Lactate is not an accurate, reliable, robust marker of hypoxia, whatever hypoxia actually is. In fact, the threshold for human survival is 20 mm Hg. PaO2 below 20 mm Hg is incompatible with survival, and above 20 is adequate for mitochondrial respiration. Lactate's link with hypoxia is biologically implausible, experimentally flawed, and clinically improbable. The only exception would be if a blood vessel is completely occluded. Lactate may be produced if the mesenteric artery is occluded. It's now clear that lactate is a major mitochondrial fuel rapidly utilized in cell-to-cell and intracellular shuttles. It's taken up by mitochondria to optimize bioenergetics. And interestingly, it acts as a hormone and increases the transcription of the enzymes responsible for its transport. It has a powerful effect on protein synthesis.

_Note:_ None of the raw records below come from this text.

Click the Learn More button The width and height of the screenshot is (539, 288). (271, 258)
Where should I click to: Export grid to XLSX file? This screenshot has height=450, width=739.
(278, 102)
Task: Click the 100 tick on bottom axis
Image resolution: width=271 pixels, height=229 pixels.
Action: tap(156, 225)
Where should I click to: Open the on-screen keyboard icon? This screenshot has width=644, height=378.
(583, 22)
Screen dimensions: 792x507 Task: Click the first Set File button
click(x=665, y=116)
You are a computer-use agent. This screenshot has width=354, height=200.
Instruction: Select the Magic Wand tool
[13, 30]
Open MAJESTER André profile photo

We do know that lactate is associated with increased mortality because the sicker a patient is, the higher his epinephrine levels. It's a protective mechanism. The association is related to the fact that lactate is a biomarker of physiological stress. And clearly the greater the physiological stress, the greater the risk of death. But lactate itself is a survival advantage, and it's not an evolutionary accident that we make lactate.